Gordon Allan, Questa product manager at Mentor Graphics, said the key areas where there has been a lot of activity lately involve performance/throughput, latency and parallelism. “Designers are also using the communications fabric on chip to scale to more cores. We’re seeing a lot more system-level analysis and verification of cache coherency. We’re seeing this in the demand for verification IP for ARM AMBA 5 and related technologies. There is a lot more standardization going on around fabrics, architectures, topologies and memories.”

There is good reason for that. Data is exploding at every facet of design, and rightsizing has to make sense of all of this data. “We’re seeing more bugs in corner cases that were not anticipated,” Allan noted. “That’s also why we’re seeing more on-chip/off-chip equations. As packaging options become more affordable with multiple die, it will pave the way for more compute architectures. There is an interesting abstraction going on. Abstraction is the enemy of rightsizing because you’re dealing with software abstractions, hardware abstractions, and rationalization of storage and memory. The next round of innovation in tools will be focused on rightsizing.”

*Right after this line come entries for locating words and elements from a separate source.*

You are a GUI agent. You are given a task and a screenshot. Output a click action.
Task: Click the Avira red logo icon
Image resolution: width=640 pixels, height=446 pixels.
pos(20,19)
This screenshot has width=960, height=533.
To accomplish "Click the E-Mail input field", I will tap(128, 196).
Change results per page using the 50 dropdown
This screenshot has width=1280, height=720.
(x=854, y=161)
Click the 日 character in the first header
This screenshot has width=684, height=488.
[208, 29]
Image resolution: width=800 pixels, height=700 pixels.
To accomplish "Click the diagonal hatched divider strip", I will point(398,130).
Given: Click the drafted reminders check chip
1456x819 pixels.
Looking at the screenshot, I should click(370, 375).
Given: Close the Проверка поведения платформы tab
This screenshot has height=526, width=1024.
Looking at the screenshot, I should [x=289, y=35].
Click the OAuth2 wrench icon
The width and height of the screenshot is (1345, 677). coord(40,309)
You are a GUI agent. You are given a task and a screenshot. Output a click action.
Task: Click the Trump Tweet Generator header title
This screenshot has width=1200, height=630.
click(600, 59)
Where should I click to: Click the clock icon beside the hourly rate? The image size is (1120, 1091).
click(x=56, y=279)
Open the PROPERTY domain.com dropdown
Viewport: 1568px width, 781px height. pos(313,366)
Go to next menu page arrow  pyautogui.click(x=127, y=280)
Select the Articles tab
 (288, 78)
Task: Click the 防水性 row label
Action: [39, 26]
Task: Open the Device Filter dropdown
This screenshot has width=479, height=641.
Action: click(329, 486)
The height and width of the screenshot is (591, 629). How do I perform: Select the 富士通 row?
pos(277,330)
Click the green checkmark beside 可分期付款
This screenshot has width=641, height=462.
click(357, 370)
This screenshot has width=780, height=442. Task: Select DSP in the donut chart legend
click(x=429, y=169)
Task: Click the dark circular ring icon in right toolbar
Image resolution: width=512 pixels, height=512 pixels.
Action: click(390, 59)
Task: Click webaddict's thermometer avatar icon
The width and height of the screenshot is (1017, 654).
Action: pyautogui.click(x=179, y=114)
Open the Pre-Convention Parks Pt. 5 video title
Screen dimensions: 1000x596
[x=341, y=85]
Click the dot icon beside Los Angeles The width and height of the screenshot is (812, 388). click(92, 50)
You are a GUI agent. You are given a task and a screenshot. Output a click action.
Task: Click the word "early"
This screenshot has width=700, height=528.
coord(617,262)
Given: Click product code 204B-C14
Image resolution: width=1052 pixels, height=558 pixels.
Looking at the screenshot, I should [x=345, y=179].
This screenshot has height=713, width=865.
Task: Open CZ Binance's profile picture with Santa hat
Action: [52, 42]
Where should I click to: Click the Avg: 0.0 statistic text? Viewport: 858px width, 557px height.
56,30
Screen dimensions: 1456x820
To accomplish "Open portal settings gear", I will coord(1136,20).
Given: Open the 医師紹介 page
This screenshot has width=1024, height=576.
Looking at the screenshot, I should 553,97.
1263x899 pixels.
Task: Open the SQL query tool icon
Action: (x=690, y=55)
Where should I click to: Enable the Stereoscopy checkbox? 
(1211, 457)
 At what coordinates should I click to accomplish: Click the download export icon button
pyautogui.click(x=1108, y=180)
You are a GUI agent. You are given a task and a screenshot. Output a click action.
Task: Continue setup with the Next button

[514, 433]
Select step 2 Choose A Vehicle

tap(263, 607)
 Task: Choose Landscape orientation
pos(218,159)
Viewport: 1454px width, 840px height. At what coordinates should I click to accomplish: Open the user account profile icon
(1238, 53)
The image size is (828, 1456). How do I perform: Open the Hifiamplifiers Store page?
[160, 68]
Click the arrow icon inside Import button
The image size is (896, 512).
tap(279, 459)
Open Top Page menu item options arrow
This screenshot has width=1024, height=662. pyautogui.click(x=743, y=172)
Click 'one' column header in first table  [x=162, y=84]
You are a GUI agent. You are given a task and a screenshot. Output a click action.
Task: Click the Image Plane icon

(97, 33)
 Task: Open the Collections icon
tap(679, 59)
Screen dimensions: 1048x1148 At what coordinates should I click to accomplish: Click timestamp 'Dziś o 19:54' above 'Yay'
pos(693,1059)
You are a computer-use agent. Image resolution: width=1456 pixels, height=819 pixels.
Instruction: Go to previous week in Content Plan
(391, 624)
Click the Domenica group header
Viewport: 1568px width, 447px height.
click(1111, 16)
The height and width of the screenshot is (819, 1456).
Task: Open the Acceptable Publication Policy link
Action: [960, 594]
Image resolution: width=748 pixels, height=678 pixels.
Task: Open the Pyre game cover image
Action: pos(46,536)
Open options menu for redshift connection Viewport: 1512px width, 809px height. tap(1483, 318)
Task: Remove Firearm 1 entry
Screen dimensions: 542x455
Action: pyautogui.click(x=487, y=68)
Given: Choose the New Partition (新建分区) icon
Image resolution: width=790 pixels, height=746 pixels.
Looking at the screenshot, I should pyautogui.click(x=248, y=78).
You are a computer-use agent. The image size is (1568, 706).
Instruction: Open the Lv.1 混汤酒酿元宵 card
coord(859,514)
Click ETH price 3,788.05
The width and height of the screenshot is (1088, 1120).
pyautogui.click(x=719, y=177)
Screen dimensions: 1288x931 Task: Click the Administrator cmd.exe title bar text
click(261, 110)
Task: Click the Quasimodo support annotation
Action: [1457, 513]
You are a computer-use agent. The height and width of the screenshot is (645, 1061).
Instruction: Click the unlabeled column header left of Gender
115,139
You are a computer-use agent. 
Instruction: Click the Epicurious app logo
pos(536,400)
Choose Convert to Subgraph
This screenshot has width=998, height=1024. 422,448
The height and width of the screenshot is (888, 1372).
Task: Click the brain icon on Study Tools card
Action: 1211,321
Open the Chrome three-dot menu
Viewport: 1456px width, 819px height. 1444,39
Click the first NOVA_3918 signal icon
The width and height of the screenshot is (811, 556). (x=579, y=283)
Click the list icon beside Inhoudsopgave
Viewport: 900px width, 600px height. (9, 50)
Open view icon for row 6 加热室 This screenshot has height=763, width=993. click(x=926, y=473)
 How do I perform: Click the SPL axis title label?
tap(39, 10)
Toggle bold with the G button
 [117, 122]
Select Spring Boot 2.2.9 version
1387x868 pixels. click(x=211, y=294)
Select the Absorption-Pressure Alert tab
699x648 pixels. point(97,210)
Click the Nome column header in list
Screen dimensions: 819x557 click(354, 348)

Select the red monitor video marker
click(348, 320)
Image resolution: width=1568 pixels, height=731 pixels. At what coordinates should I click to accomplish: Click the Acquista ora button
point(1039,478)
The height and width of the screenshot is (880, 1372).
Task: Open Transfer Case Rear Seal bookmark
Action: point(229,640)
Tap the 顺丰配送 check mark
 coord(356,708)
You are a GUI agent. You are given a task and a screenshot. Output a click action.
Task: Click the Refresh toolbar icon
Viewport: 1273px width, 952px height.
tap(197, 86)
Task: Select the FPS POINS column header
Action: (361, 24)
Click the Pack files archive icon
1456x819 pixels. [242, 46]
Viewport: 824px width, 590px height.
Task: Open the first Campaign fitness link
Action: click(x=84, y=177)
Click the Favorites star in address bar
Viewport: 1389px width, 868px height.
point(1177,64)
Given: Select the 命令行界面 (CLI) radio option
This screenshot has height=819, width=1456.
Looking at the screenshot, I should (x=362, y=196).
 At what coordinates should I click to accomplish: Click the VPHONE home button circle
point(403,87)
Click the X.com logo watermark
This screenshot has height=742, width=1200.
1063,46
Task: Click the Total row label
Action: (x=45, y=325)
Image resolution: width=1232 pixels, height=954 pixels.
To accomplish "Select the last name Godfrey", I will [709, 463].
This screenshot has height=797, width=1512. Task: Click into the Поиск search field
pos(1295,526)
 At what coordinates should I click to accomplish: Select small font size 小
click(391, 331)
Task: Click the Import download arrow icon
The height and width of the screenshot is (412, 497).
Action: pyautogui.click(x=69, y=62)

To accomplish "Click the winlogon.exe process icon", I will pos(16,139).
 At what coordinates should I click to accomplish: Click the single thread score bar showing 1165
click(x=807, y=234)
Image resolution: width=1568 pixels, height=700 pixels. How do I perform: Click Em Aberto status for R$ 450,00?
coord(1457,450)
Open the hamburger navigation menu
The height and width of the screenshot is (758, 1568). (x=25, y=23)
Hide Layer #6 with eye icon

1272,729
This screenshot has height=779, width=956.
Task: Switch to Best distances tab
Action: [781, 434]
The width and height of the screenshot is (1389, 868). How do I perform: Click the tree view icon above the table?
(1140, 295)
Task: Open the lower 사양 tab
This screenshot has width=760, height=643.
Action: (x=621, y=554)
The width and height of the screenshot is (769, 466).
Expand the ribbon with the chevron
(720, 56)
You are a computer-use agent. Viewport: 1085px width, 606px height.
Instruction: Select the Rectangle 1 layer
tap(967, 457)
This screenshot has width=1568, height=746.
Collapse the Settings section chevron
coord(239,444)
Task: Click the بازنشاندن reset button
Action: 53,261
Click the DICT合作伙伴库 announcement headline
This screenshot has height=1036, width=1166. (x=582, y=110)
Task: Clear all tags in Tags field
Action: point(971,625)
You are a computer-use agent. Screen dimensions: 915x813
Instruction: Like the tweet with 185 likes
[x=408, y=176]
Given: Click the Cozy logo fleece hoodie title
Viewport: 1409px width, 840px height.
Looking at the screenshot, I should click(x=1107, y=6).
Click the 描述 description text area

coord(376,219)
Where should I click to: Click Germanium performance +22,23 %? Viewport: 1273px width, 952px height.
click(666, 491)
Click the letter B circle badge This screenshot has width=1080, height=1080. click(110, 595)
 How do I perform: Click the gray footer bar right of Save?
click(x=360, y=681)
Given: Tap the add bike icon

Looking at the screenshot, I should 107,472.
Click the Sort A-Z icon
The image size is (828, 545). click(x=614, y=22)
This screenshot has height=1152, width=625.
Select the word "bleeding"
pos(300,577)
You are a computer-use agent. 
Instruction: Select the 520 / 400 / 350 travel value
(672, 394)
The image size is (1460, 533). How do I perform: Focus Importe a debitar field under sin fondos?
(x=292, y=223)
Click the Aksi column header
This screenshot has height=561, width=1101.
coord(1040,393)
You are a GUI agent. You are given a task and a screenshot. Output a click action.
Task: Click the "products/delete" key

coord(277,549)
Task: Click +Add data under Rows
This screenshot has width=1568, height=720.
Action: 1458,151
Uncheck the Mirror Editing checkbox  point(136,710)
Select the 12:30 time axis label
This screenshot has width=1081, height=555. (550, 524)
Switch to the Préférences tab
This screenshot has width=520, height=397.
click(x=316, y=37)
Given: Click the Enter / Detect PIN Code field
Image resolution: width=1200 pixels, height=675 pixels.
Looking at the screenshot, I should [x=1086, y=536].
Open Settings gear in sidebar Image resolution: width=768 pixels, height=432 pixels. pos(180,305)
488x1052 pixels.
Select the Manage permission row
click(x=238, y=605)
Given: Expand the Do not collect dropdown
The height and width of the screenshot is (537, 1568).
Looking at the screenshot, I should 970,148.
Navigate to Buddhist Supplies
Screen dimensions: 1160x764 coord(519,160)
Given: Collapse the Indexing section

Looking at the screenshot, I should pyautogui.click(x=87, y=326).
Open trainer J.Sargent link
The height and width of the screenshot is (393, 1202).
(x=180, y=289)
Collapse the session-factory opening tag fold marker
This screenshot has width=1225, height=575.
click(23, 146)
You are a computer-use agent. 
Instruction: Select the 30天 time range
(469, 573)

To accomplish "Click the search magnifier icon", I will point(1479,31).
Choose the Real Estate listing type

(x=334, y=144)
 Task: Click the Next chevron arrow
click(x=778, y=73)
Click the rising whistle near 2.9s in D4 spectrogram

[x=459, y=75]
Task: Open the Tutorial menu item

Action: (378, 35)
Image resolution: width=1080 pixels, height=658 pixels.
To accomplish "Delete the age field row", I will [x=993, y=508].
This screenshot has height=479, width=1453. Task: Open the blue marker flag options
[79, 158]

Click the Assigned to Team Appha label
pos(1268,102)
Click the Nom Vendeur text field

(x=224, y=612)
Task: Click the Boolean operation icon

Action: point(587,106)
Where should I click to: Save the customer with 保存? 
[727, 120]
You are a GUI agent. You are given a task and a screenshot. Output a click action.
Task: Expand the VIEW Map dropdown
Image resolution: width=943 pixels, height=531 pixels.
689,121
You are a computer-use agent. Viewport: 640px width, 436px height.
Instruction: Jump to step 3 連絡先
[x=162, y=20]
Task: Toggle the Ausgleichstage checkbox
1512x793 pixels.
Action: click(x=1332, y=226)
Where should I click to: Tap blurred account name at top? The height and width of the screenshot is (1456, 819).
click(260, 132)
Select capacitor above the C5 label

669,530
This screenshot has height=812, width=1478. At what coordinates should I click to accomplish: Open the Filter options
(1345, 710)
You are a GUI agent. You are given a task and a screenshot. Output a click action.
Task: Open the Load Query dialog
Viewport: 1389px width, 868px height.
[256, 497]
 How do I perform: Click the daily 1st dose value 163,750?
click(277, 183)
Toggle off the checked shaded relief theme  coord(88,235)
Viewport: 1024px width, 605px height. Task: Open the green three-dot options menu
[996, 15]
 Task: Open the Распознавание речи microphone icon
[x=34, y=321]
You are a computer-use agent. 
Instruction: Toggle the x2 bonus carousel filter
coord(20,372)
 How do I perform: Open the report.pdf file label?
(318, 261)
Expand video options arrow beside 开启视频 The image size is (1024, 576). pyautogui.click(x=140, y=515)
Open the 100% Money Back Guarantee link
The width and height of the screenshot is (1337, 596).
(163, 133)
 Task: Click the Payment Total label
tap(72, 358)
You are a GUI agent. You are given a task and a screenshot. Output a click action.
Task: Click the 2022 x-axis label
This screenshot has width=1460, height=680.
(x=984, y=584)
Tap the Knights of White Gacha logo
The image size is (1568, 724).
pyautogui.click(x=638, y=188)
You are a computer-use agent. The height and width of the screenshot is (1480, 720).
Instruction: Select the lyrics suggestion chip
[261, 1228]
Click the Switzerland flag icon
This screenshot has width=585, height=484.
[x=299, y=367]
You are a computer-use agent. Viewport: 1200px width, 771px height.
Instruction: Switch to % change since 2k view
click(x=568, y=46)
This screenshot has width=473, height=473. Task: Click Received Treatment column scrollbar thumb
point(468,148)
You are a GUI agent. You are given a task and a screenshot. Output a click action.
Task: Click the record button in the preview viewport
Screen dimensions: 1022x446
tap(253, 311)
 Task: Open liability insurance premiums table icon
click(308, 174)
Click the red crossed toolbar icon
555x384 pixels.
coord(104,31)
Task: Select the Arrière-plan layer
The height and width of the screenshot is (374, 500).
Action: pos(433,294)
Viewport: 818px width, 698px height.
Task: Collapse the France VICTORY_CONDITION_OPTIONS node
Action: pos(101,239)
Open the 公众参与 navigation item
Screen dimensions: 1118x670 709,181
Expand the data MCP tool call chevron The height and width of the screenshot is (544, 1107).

Aart de Geus, Synopsys chairman and co-CEO, alluded to this as well in his keynote speech at the Synopsys User Group last month, but from a different angle. He said that if the industry can achieve 100X improvement in performance and power, it will have huge implications for everything from wearable electronics to assisted and autonomous driving and industrial automation. Improvements of that scale require rightsizing and more informed decisions about what to use where and how to put it all together.

The software piece
Software and IP are the glue behind all of this. But if software can be more closely linked to the hardware, then fewer processor cycles are required in the first place. This is the thinking behind Linaro, an independent organization working on improving the performance and efficiency of open-source software running on the ARM instruction set.

“More companies are taking a holistic view of software these days,” said Tom Beckley, senior vice president of the custom IC and PCB group at Cadence. “The system architecture role is becoming more important. They want to craft system-level models and be able to bring them back up. That’s where we are today. If you run a power test, what’s in the software, what’s in the hardware?”

Aveek Sarkar, vice president of product engineering and support at Ansys, agrees. “What you’re really doing here is optimizing the design, and to do that you have to have confidence that you are looking at all scenarios. Then you can do the optimization. So if there is a voltage drop, you need to be able to profile that across multiple different profiles. The pattern will drive where you can optimize. If you’re putting a power grid across entire designs, in most cases that is overkill.”